# Formatting

When all the tardis simulations are done, we will format the data into tersors, and split them into training and testing data set, and apply a data mask onto the spectra to mimic the telescope spectrograph wavelength limit.  
I have collected all the input data and TARDIS simulated spectra into the folder "ContSend".  


Please don't run this notebook unless you know what you are doing, because there are already some files, especially the training and testing data set, used in other notebooks and are directly related to the results in the paper.  


In the "ContSend" folder, the "elemList.npy" file and the "auxiList.npy" file saves the element abundance and auxiliary data (time after explosion, luminosity, density, photosphere velocity), and the structure is the same as in the "1_ElemPrepare" notebook. There are also "photList.npy" file saves the photosphere temperature, "tempList.npy" saves the temperature structure. The "specList.npy" file saves the simulated spectra. 

In [12]:
import os
import tqdm
import glob
import numpy as np
import pandas as pd
import matplotlib.pyplot as plt
from scipy.interpolate import interp1d
from scipy.ndimage.filters import gaussian_filter1d
from sklearn.model_selection import train_test_split

  from scipy.ndimage.filters import gaussian_filter1d


# The Mask

Here I store the beginning and ending wavelengths of all the observed spectra on WISEREP (as of year 2020) into the "minList.npy" and "maxList.npy" file. 

In [19]:
minList=np.load('minList.npy')
maxList=np.load('maxList.npy')
wave=np.genfromtxt('Prim.ascii')[:,0]

In [20]:
def Normalizer(spec,shortwave=6500,longwave=7500):
    small=np.argmin(abs(spec[:,0]-shortwave))
    long=np.argmin(abs(spec[:,0]-longwave))
    if small<long:spec[:,1]=spec[:,1]/np.average(spec[small:long,1])
    if small>long:spec[:,1]=spec[:,1]/np.average(spec[long:small,1])
    return spec
def windowSpec(spec):
    spFunc=interp1d(spec[:,0],spec[:,1],fill_value=np.nan,bounds_error=False)
    smFlux=spFunc(wave)
    smFlux=smFlux/np.nanmean(smFlux)
    smFlux[np.isnan(smFlux)]=-1
    return np.array([wave,smFlux]).T

In [21]:
Xraw=np.load('ContSend/specList.npy')
Y=np.load('ContSend/elemList.npy')
X=[]
for flux in Xraw:
    spec=np.array([wave,flux]).T
    spec=Normalizer(spec)
    X.append(spec[:,1])
X=np.array(X)

  if small>long:spec[:,1]=spec[:,1]/np.average(spec[long:small,1])


In [24]:
Xc=[]
for i in tqdm.tqdm(range(len(X))):
    spec=np.array([wave,X[i]]).T
    spec=windowSpec(spec)
    Xc.append(spec[:,1].reshape([-1,1]))
Xc=np.array(Xc)

  smFlux=smFlux/np.nanmean(smFlux)
100%|█████████████████████████████████| 112090/112090 [00:15<00:00, 7038.77it/s]


# The Formatted Data

Now, the data stored in "Xc.npy" file contains the TARDIS simulated spectra, the NaN values are masked, and all the flux values are normalized to between 0 and 10 (approximately), so there is no total luminosity information. 

In [None]:
np.save('DataSet/110KRun/Xc.npy',Xc)

# The Mask
Here I apply the observational mask onto the simulated data.
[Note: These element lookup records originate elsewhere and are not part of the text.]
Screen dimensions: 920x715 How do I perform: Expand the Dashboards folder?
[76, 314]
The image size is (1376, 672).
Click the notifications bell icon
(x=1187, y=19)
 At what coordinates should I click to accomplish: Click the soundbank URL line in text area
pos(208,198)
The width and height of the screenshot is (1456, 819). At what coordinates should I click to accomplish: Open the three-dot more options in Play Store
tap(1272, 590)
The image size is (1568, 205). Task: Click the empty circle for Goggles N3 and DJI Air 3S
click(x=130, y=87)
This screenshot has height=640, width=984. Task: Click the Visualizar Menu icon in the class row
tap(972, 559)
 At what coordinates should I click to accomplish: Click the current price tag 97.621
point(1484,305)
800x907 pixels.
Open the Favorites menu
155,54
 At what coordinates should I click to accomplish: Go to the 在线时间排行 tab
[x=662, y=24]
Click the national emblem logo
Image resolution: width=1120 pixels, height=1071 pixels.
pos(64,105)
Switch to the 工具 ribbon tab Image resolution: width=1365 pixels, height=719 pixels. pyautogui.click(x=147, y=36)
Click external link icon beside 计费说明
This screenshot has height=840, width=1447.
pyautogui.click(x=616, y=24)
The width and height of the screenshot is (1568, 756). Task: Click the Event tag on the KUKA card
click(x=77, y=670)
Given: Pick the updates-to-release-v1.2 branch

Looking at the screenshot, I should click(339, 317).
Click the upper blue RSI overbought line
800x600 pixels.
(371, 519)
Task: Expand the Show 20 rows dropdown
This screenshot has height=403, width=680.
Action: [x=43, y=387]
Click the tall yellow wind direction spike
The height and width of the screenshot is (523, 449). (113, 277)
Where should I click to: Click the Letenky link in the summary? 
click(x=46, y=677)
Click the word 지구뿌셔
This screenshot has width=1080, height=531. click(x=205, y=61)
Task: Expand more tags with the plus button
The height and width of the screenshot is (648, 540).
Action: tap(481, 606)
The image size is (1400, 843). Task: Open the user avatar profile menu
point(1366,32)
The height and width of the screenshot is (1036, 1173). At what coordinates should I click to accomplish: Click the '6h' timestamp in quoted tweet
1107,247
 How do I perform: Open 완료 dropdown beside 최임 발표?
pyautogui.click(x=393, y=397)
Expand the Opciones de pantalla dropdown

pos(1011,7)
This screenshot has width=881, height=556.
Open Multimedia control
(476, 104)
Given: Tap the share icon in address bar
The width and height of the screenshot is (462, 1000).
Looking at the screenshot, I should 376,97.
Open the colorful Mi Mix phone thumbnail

Now, the beginning and the ending of the spectra will be filled with -1. The observational mask is randomly picked from the WISEREP spectra maximum and minimum wavelength list. 

In [28]:
for iterRun in range(1,5):
    Xc=[]
    for i in tqdm.tqdm(range(len(X))):
        flux=X[i].copy()
        while True:
            chooseWave=np.random.randint(len(minList))
            choLaW=np.argmin(np.abs(maxList[chooseWave]-wave))
            choSmW=np.argmin(np.abs(minList[chooseWave]-wave))
            if choLaW+100<choSmW:break
        spec=np.array([wave,flux.flatten()]).T
        spec=spec[choLaW:choSmW]
        spec=windowSpec(spec)
        Xc.append(spec[:,1].reshape([-1,1]))
    Xc=np.array(Xc)
    np.save('DataSet/110KRun/Xc_'+str(iterRun)+'.npy',Xc)

2000.0000000000002

# Train and Test
Here we split the data into the training and testing data set. To notice, if a supernova model is in the training data set, then all the spectra, with or without observational mask of this supernova model should be in the training data set. Same rule also applys to the testing data set. This is to prevent data leakage which could cause a unreal high testing performance.  
Finally, the data will be saved into "DataSet" folder, and they will be used to train and validate the neural networks.  
The normalization parameters, which are the mean and the standard error of the luminosity, time after explosion, photosphere velocity, density profile values, are stored in "YauxNorm.npy".  

In [None]:
Y=np.load('ContSend/elemList.npy')
Yaux=np.load('ContSend/auxiList.npy')
YauxNorm=np.array([Yaux.mean(axis=0),Yaux.std(axis=0)])
Yaux=(Yaux-YauxNorm[0])/YauxNorm[1]

XcList=[np.load('DataSet/110KRun/Xc.npy'),np.load('DataSet/110KRun/Xc_1.npy'),np.load('DataSet/110KRun/Xc_2.npy'),\
        np.load('DataSet/110KRun/Xc_3.npy'),np.load('DataSet/110KRun/Xc_4.npy')]
X_train=[]
X_test=[]
Y_train=[]
Y_test=[]
Yaux_train=[]
Yaux_test=[]

trainMask=np.random.choice([True,False],p=[0.8,0.2],size=len(XcList[0]))
for i in range(len(XcList)):
    X_train.append(XcList[i][trainMask])
    X_test.append(XcList[i][trainMask==False])
    Y_train.append(Y[trainMask])
    Y_test.append(Y[trainMask==False])
    Yaux_train.append(Yaux[trainMask])
    Yaux_test.append(Yaux[trainMask==False])
X_train=np.concatenate(X_train)
X_test=np.concatenate(X_test)
Y_train=np.concatenate(Y_train)
Y_test=np.concatenate(Y_test)
Yaux_train=np.concatenate(Yaux_train)
Yaux_test=np.concatenate(Yaux_test)

mask=(np.max(X_train,axis=(1,2))<15)
X_train=X_train[mask]
Y_train=Y_train[mask]
Yaux_train=Yaux_train[mask]
mask=(np.max(X_test,axis=(1,2))<15)
X_test=X_test[mask]
Y_test=Y_test[mask]
Yaux_test=Yaux_test[mask]

In [None]:
np.save('DataSet/110KRun/X_train.npy',X_train)
np.save('DataSet/110KRun/X_test.npy',X_test)
np.save('DataSet/110KRun/Y_train.npy',Y_train)
np.save('DataSet/110KRun/Y_test.npy',Y_test)
np.save('DataSet/110KRun/Yaux_train.npy',Yaux_train)
np.save('DataSet/110KRun/Yaux_test.npy',Yaux_test)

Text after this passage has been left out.